Humans have "possibly" impacted the climate, but only "modestly", Reform UK's deputy leader Richard Tice MP has told Sky News.
The position is a long way from the scientific consensus that humans have dramatically disrupted the climate.
But it marks a shift in comparison with earlier in the year, when he told Sky News man-made climate change is "garbage".
Asked if humans have impacted the climate, he said: "Possibly, but if so, a very modest percentage."
It comes as exclusive polling for Sky News finds belief in and concern about man-made climate change remain high, despite scepticism from elite political figures.
The Boston and Skegness MP also acknowledged the need to update infrastructure in Britain so that it can cope with a changing climate.
In an interview in London ahead of the COP30 climate summit, he said: "Climate change is real, right? Everything changes, you have to adapt to it, you have to maintain and update sea level defences."
Read more: Why is COP30 so controversial?
He said he has "sea level issues", in his constituency on the east coast, though would not specify whether they were rising.
Mr Tice maintained the sun and volcanoes were the "two main drivers" of climate change, and the climate has been changing for "millions of years, always will be".

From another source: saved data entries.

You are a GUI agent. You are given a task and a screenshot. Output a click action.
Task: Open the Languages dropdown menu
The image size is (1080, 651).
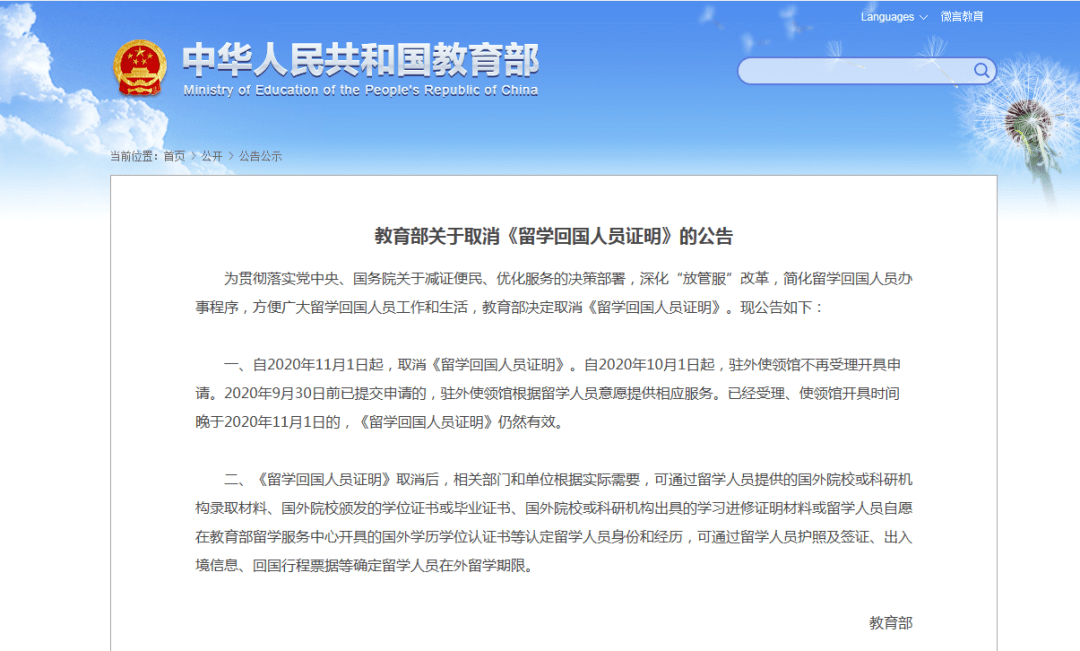893,17
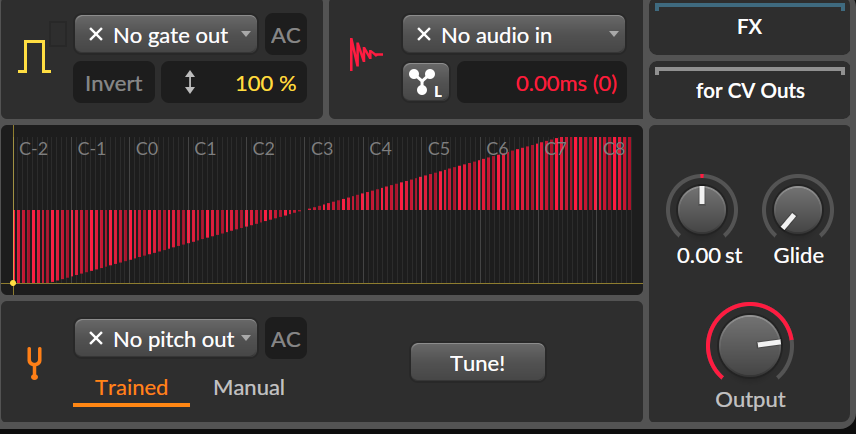The image size is (856, 434).
Task: Click the yellow gate pulse icon
Action: click(34, 57)
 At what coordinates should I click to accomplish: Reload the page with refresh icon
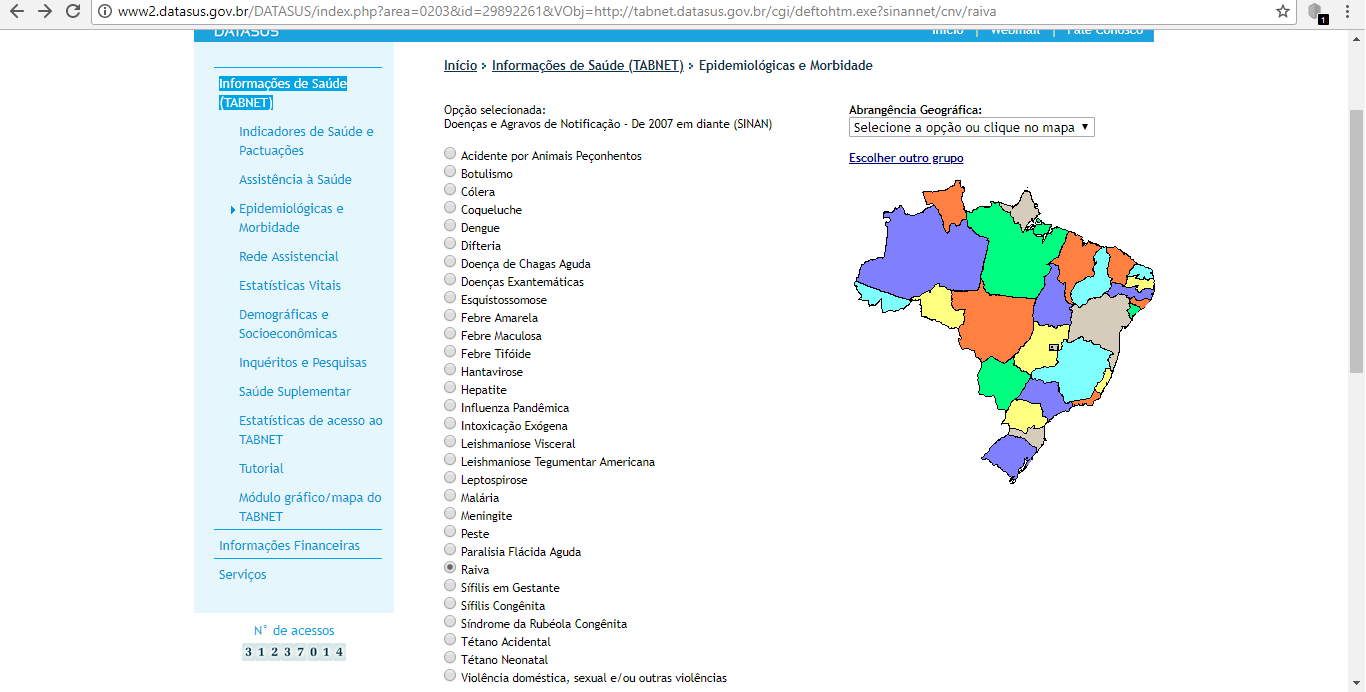coord(73,12)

While the climate does consistently change, what worries scientists is that it is currently doing so at its fastest rate in at least a million years, making it hard for the natural world to adapt.
'They've not got a clue'
Mr Tice would not be drawn on whether he accepted the climate was warming at an unprecedented rate.
"From the data that I've seen, from previous ice core data, I think the answer to that is questionable," he said.

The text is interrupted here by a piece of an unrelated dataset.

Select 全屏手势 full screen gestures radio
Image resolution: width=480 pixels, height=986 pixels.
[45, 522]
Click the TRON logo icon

He said "thousands of scientists" agreed with him, and cited a statistical analysis published by Statistics Norway, the country's statistics bureau, that concluded the impact of emissions from human activity "does not appear to be strong enough to cause systematic changes in the temperature fluctuations during the last 200 years".

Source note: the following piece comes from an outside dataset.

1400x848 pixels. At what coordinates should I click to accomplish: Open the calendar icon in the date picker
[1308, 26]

However, 99.9% of climate-related studies agree climate change is mainly caused by humans, according to a 2021 survey of 88,125 peer-reviewed papers in the IOP Science journal.
Science and space body NASA says "human activity is the principal cause" of unprecedentedly fast warming, while 234 UN scientists (the IPCC) call it "unequivocal" that humans have caused "widespread and rapid changes" - in a report signed off by 195 governments.
Mr Tice said: "The IPCC accepts that sea level rise will continue for between 200 and 1,000 years. In other words, they've not got a clue what they're talking about."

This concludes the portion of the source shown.